When the Guelphs who supported the Pope against the Ghibellines of the Empire were expelled from Genoa, it is then that the fortress of Monaco was taken overnight on January 8, 1297 with François Grimaldi disguising himself off as a Franciscan friar.
When the Great Western Schism broke out, Rainier first remained in the obedience of Urban VI, elected in Rome; but it was not long before he joined the Pope of Avignon, Clement VII, in 1378.
In 1405 following the dedition of Nice to Savoy, during his Avignon expedition to Genoa and Pisa, Pope Benedict XIII was the first Pope to go to Monaco,[2] and during his halt, the Pope stayed in the southwest wing of the Prince's Palace that already existed in its current form at the end of the 14th century and where the royal apartments are now.[3]
In 1444, Jean Grimaldi de Beuil concluded a treaty with Pope Eugene IV to oppose the condottiere Franesco Sforza.
Pontifical recognition of Monegasque autonomy in 1524
[edit]Between the fourteenth century and the sixteenth century, successive Popes forged special links with Monaco, as evidenced by an epistolary relationship, a convention, two bulls and a brief.[4] The reign of Lord-Bishop Augustine Grimaldi marked a singular period for Monaco between 1523 and 1532. Augustine Grimaldi, who pledged allegiance to Emperor Charles V, was then Lord of Monaco and Bishop of Grasse: he was adviser and chaplain to the king and extraordinary adviser to the Parliament of Provence and in 1517 he attended the Fifth Lateran Council.
During his reign, a papal bull dated February 19, 1524 from Pope Clement VII expressly consecrated the autonomy of Monaco with "its Lord not recognizing any superior from the temporal point of view."[5]
The role of Monaco in Vatican diplomacy: Louis I and the Spanish succession (1699-1701)
[edit]In April 1698, Louis I of Monaco was chosen as King Louis XIV's ambassador to the Holy See.[6] In the context of the difficult Bourbon claim to the Spanish throne in the absence of posterity from Charles II of Spain, this mission was decisive for the defense of the claims of the House of Bourbon against that of the Habsburgs.
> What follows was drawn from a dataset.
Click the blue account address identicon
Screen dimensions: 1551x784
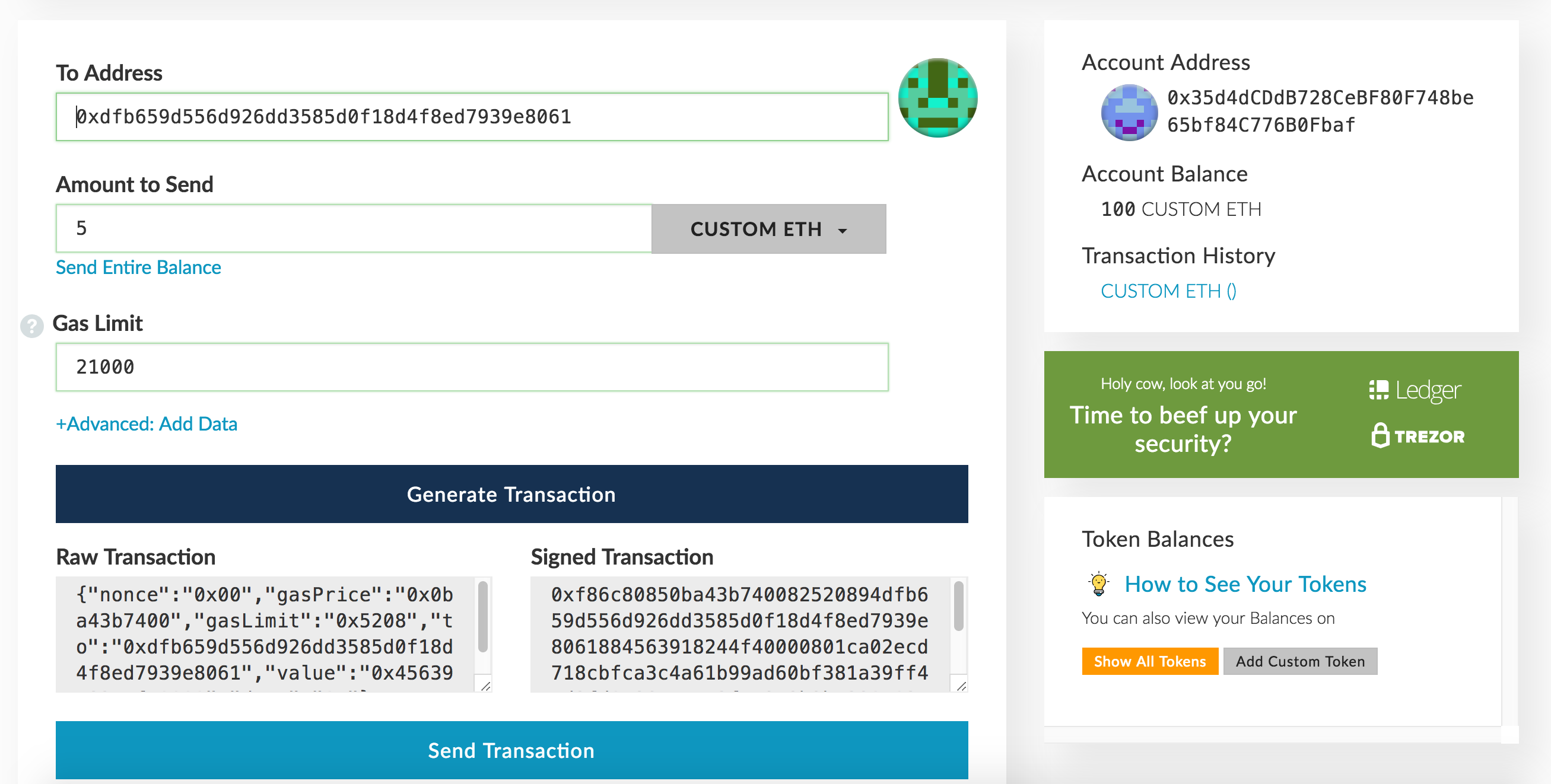click(1129, 113)
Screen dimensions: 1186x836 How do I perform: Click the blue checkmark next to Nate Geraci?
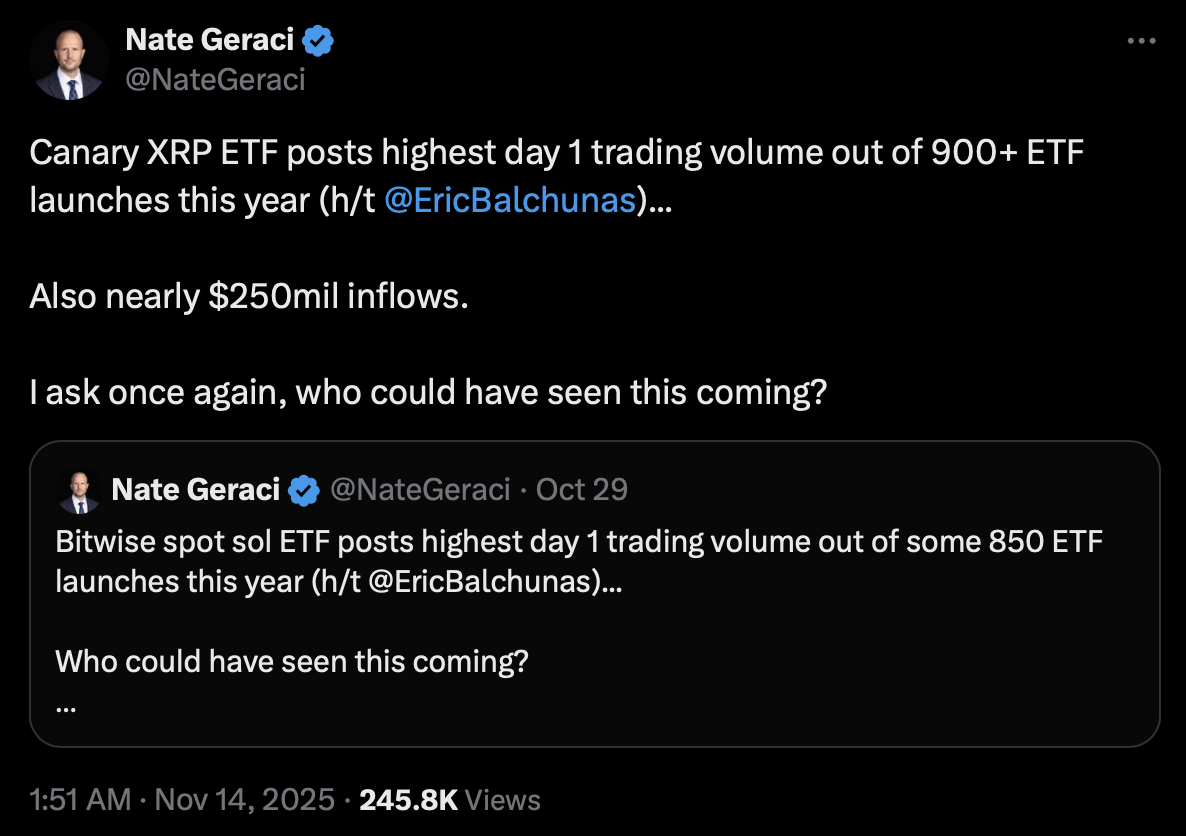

To carry out his mission, Louis deployed in his embassy at the Corsini Palace a royal splendor that has remained legendary.[7] Innocent XII was finally favorable to the rights of the House of Bourbon, and allowed Philip, Duke of Anjou to take over the throne of Spain, thus causing a diplomatic victory for Louis Grimaldi.
Two popes in Monaco: Pius VI in a coffin and Pius VII during his lifetime (1802-1814)
[edit]On February 12, 1802, the ship carrying the remains of Pope Pius VI who died in Valence as a prisoner of the French Directory, was forced by a storm to make a stopover in Monaco. But on January 11, 1814, it was a living Pope Pius VII returning from his captivity at Fontainebleau who passed through La Turbie and gave the locals of Monaco the opportunity to come cheer him in crowds along the road.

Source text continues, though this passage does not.